DIRECTION » Transcribe the entries below exactly as they stand, from the line containing "Maximize the Memory" down to the line containing "will click(x=112, y=651).", including both of those lines.

RECORD EXCERPTS »

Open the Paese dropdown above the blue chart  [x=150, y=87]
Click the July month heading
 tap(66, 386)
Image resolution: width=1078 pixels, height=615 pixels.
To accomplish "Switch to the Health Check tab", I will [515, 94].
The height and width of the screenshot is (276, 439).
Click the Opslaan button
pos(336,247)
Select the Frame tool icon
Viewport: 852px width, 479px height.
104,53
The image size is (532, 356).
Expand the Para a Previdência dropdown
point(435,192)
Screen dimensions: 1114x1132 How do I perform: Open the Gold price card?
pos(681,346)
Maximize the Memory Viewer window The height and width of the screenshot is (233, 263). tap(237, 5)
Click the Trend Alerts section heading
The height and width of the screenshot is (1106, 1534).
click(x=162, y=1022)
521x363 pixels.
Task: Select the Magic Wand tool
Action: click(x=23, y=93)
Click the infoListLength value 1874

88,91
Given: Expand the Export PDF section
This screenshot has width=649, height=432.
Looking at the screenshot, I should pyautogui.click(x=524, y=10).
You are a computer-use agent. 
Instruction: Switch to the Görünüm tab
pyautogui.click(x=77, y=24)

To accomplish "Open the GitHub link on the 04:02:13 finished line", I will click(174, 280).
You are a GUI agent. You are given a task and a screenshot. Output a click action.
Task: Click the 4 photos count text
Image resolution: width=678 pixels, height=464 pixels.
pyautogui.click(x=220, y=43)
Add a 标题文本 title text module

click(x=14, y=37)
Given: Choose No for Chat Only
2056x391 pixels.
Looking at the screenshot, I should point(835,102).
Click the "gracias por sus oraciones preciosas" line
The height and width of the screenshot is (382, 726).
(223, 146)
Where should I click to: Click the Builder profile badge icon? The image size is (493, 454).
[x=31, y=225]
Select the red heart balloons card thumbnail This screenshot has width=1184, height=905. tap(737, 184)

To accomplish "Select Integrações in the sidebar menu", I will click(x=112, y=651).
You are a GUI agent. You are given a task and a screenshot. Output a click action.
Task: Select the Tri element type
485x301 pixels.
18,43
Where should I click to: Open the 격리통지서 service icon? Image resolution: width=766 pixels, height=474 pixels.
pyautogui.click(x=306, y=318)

FINISHED ANSWER »
Maximize the Memory Viewer window The height and width of the screenshot is (233, 263). tap(237, 5)
Click the Trend Alerts section heading
The height and width of the screenshot is (1106, 1534).
click(x=162, y=1022)
521x363 pixels.
Task: Select the Magic Wand tool
Action: click(x=23, y=93)
Click the infoListLength value 1874

88,91
Given: Expand the Export PDF section
This screenshot has width=649, height=432.
Looking at the screenshot, I should pyautogui.click(x=524, y=10).
You are a computer-use agent. 
Instruction: Switch to the Görünüm tab
pyautogui.click(x=77, y=24)

To accomplish "Open the GitHub link on the 04:02:13 finished line", I will click(174, 280).
You are a GUI agent. You are given a task and a screenshot. Output a click action.
Task: Click the 4 photos count text
Image resolution: width=678 pixels, height=464 pixels.
pyautogui.click(x=220, y=43)
Add a 标题文本 title text module

click(x=14, y=37)
Given: Choose No for Chat Only
2056x391 pixels.
Looking at the screenshot, I should point(835,102).
Click the "gracias por sus oraciones preciosas" line
The height and width of the screenshot is (382, 726).
(223, 146)
Where should I click to: Click the Builder profile badge icon? The image size is (493, 454).
[x=31, y=225]
Select the red heart balloons card thumbnail This screenshot has width=1184, height=905. tap(737, 184)

To accomplish "Select Integrações in the sidebar menu", I will click(x=112, y=651).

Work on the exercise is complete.